The kernel does the right thing here and provides the fastest method that's
correct.
(1.a) seems like a bug more than a feature. I don't see a lot of disadvantages
to using a monotonic time source.
(1.b) is a bit naive in its current form. Modern kernels export a truly
monotonic time source which has a reliable frequency. Even though (1.b) detects
backwards jumps, it doesn't do anything about large forward jumps which can also
be problematic.
(3) results in tons of bitrot. The only implementation that really should be
used these days is dynticks.
(4) is just painful
I've tested TCG, KVM, and icount. They all seem to be working as well as they
did before. I've only tested a Linux host though. I'm sure I may be breaking
something here and am hoping folks can help identify it.
This depends on the I/O thread and glib patches I posted earlier today.
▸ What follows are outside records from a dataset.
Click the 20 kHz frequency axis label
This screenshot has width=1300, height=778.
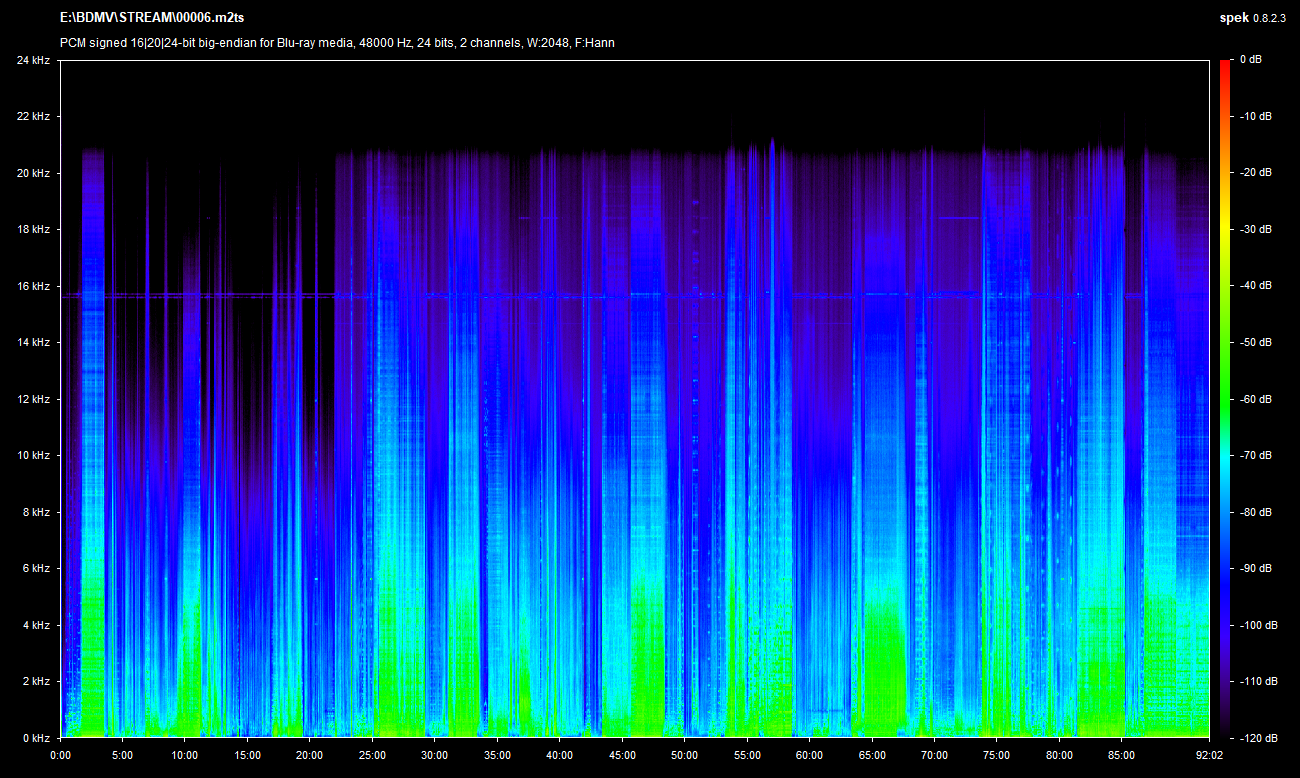coord(32,173)
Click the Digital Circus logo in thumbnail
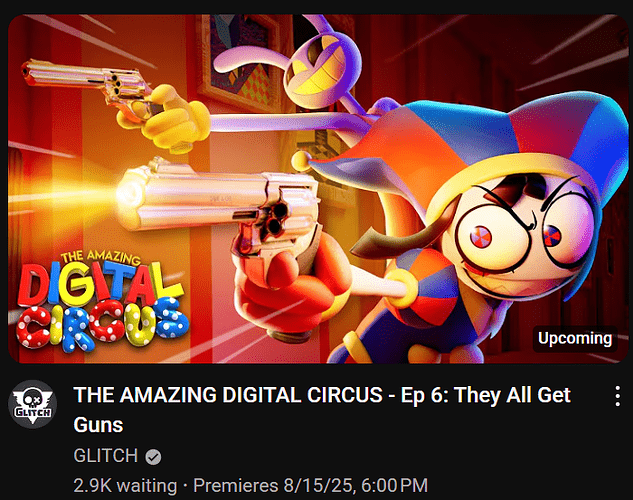 [101, 301]
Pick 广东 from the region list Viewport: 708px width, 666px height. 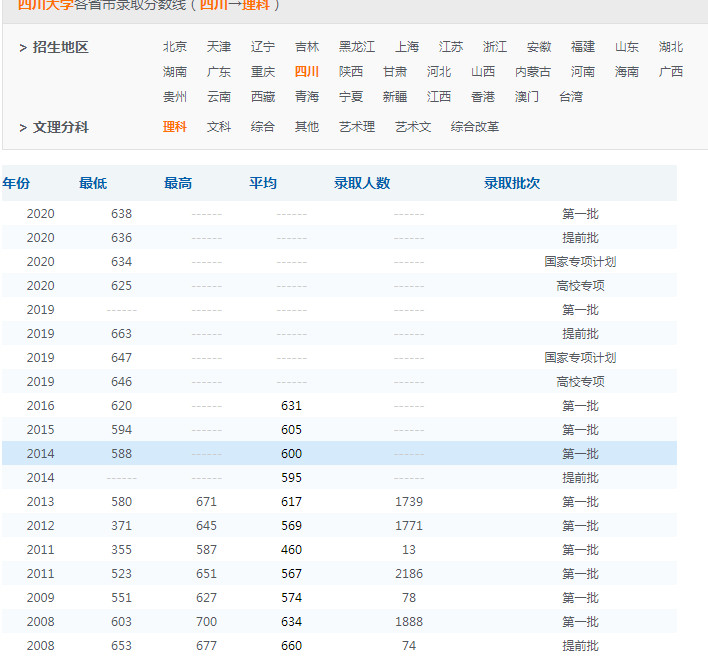(x=219, y=72)
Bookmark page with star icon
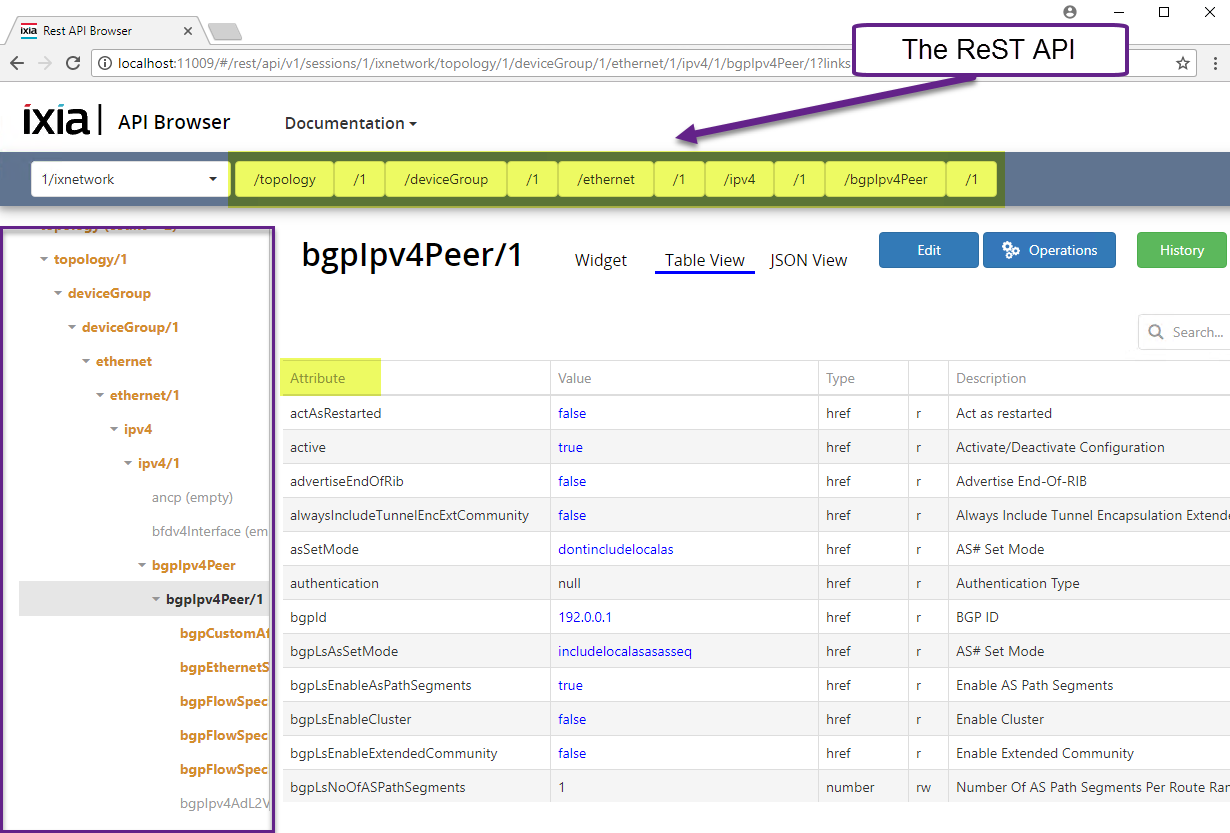This screenshot has height=833, width=1230. [1183, 63]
Signed-off-by: Anthony Liguori <address@hidden>
---
qemu-timer.c | 593 +++-------------------------------------------------------
qemu-timer.h | 196 +-------------------
vl.c | 4 +-
3 files changed, 33 insertions(+), 760 deletions(-)
diff --git a/qemu-timer.c b/qemu-timer.c
index 46dd483..aafb7e8 100644
--- a/qemu-timer.c
+++ b/qemu-timer.c
@@ -29,22 +29,8 @@
#include "hw/hw.h"
-#include <unistd.h>
-#include <fcntl.h>
-#include <time.h>
-#include <errno.h>
-#include <sys/time.h>
-#include <signal.h>
-#ifdef __FreeBSD__
-#include <sys/param.h>
-#endif
-
-#ifdef _WIN32
-#include <windows.h>
-#include <mmsystem.h>
-#endif
-
#include "qemu-timer.h"
+#include "ghrtimer.h"
/* Conversion factor from emulated instructions to virtual clock ticks. */
int icount_time_shift;
@@ -78,12 +64,7 @@ int64_t cpu_get_ticks(void)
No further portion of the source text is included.